O mesmo ocorre com seus discípulos. Eles pensam que chamar “aqueles que não conseguem comover-se admirados com o gênio de Keynes” de coisas como “idiotas” ou “fanáticos bitolados” [2] substitui o raciocínio econômico sólido. Eles acreditam que provaram sua tese repudiando seus adversários como “ortodoxos” ou “neoclássicos”. Eles revelam a mais extrema ignorância ao pensar que sua doutrina está correta porque é nova.
Na verdade, o inflacionismo á a mais antiga de todas as falácias. Era muito popular muito antes dos dias de Smith, Say e Ricardo, contra cujos ensinamentos os keynesianos não apresentam qualquer objeção exceto a de que são antigos.
IV
O sucesso sem precedentes do keynesianismo deve-se ao fato de que ele oferece uma justificação visível às políticas de “gastos deficitários” dos governos contemporâneos. É a pseudo-filosofia daqueles que não conseguem pensar em nada mais do que dissipar o capital acumulado pelas gerações anteriores.
Contudo, nenhuma expansão de autores, não importa quão brilhante e sofisticada, pode alterar as perenes leis econômicas. Elas são e funcionam e cuidam-se sozinhas. Não obstante todas as fulminações apaixonadas dos porta-vozes dos governos, as consequências inevitáveis do inflacionismo e do expansionismo, como retratadas pelos economistas “ortodoxos”, estão passando a ocorrer.
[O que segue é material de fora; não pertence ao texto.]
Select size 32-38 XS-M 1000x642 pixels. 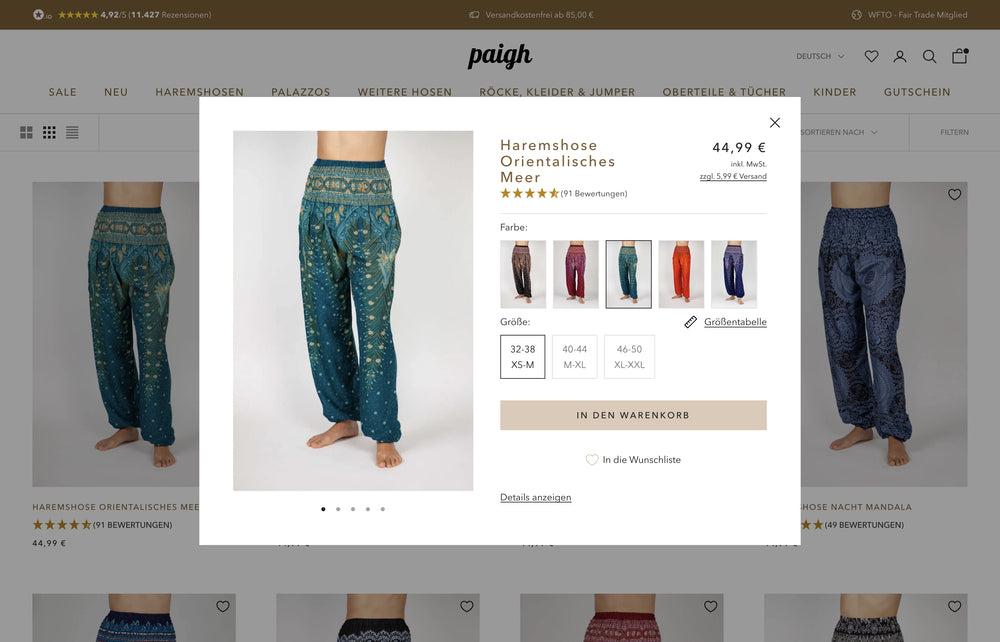click(522, 357)
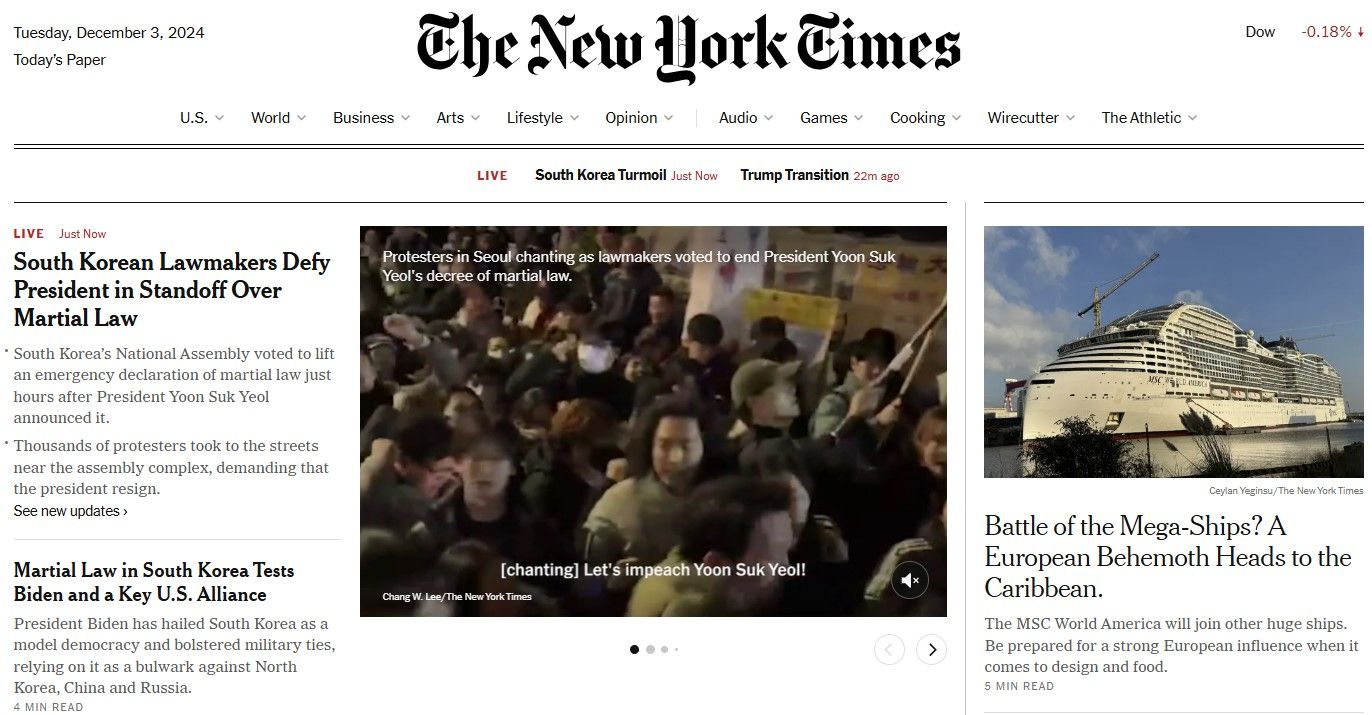Click See new updates link
This screenshot has height=715, width=1372.
pos(71,511)
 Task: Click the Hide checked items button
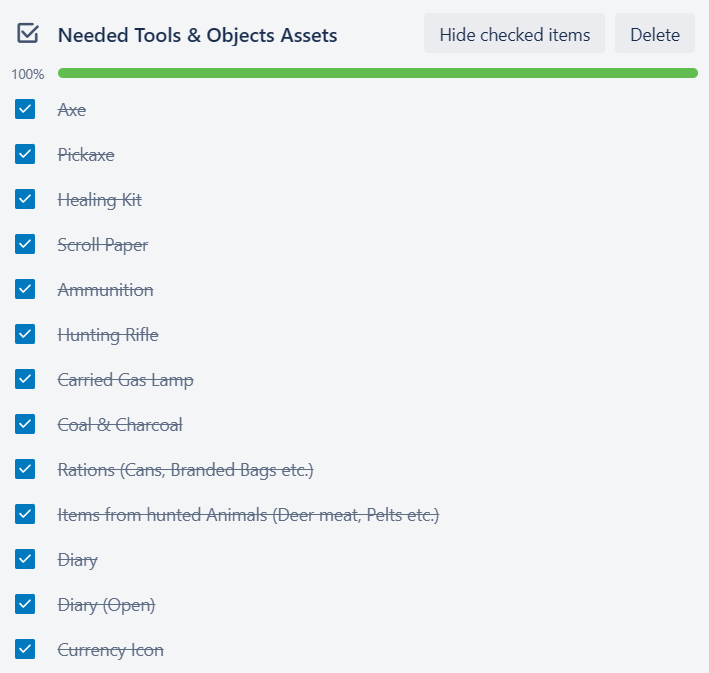point(514,34)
E então, muitíssimo tarde, mesmo as pessoas simples descobrirão que Keynes não nos ensinou como operar o “milagre (…) de transformar a pedra em pão” [3], mas, sim, o procedimento nada milagroso de comer o milho para semear. [4]
Originalmente publicado na The Freeman, no dia 30 de outubro de 1950. Republicado com a permissão da Foundation for Economic Education.
Notas
[1] P. M. Sweezy em The New Economics, ed. por S. E. Harris, New York, 1947, p. 105.
[2] Professor G. Haberle, “The General Theory” em The New Economics, ibid., p. 161.
[3] Keynes, “Proposals for an International Clearing Union, em The New Economics, ibid, p. 332.
[4] Cf. Henry Hazlitt, The Failure of the New Economics, cap. 3 sobre “Keynes vs. Say’s Law”, pp. 32-43. Arlinton House, New Rochelle, New York, 1959.